Die Absage hat die Verantwortlichen in Sachsen hart getroffen, wie DSC-Geschäftsführerin Sandra Zimmermann im SPORT1-Volleytalk erklärte.

Corona-Sorgen „nicht für möglich gehalten“

„Wir sind traurig sind. Wir sind jetzt zwei Jahre fast unbetroffen durch die Pandemie gekommen und das ist mit großer Disziplin, ein bisschen Glück und auch funktionierenden Hygienekonzepten gelungen. Aber vor allem das Team und die Trainer waren super diszipliniert, was eine große Leistung ist. Aber dass es uns ausgerechnet jetzt erwischt hat und das zu dem Zeitpunkt, ist eigentlich unglaublich und haben wir bis zuletzt auch nicht für möglich gehalten“, sagte sie.

Dabei erläuterte Zimmermann auch den genauen Verlauf der zunehmenden Probleme: „Es ist eine Infektion, die letzte Woche Mittwoch begonnen hat. Wir müssen jetzt aber feststellen, dass es eine Kette ist, von der wir heute nicht sagen können, ob sie unterbrochen ist.“

Die Dresdnerinnen verschärften in der Folge noch einmal ihre Regeln und informierten die Liga laut eigenen Angaben über jeden der Schritte. (DATEN: Spielplan und Ergebnisse im DVV-Pokal der Frauen)

„Verrückte“ Startaufstellung bei Dresden

Die Maßnahmen trugen jedoch nicht zur Eindämmung des Virus bei, sodass die Absage erfolgte. „Unser Mannschaftsarzt hat ganz klar gesagt: Er lehnt die Verantwortung ab, Spielerinnen auflaufen zu lassen, die vielleicht Symptome haben, aber noch negativ sind.

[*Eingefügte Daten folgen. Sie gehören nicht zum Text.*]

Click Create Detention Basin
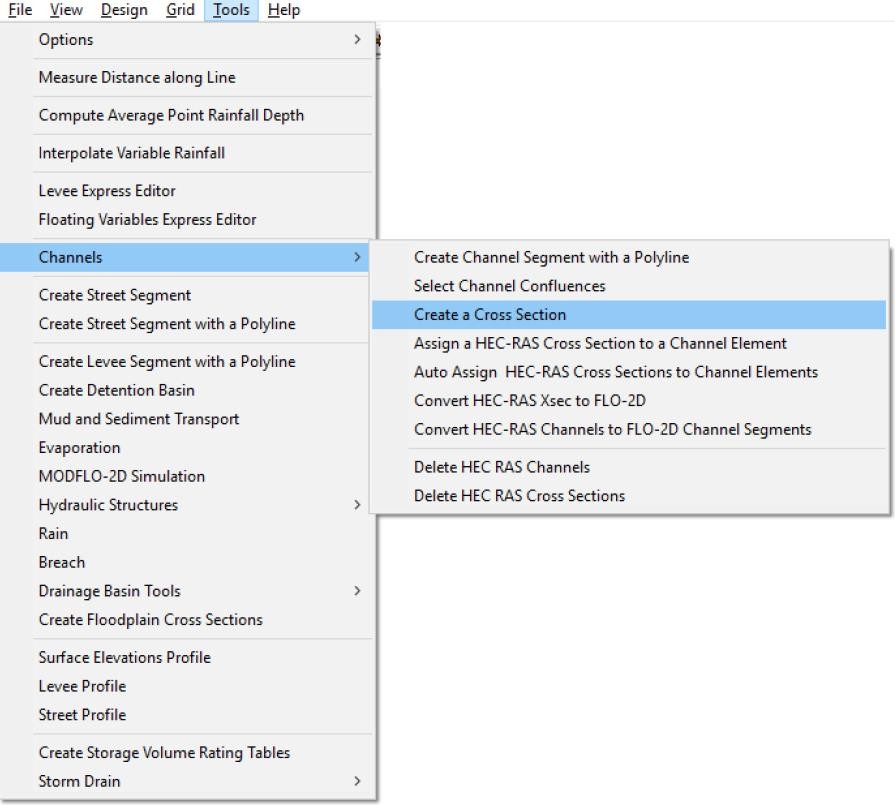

Im Endeffekt muss ich auch gestehen, dass ich froh bin, dass es Stuttgart erspart bleibt, gegen uns anzutreten und ein Risiko einzugehen. Das erspart ihnen das Risiko auf Infektion und zukünftig unbeschadet weiterspielen zu können“, erklärte Zimmermann.

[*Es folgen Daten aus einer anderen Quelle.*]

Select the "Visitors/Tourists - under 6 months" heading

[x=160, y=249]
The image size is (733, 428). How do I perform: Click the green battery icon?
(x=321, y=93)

Im Fall der Fälle wären sie aber dennoch angetreten, wenn die Liga es so gewünscht hätte. Die Startaufstellung hätte dabei jedoch ungewohnt ausgesehen.

„Es wäre verrückt gewesen, unter welchen Umständen sich unsere Starting-Six zusammengestellt hätte: Uns standen zwei Liberas, zwei Zuspielerinnen, eine Diagonale, eine Mittelblockerin und eine Außenangreiferin zur Verfügung“, schilderte die Funktionärin die schwierige Personallage.

Keine Gedanken macht sich die Geschäftsführerin bezüglich eines neuen Spielorts. „Ich bin überzeugt, dass wir auch an einem anderen Ort ein Frauen-Pokalfinale zu einem besonderen Erlebnis machen können, sowohl organisatorisch, als auch sportlich“, meint sie.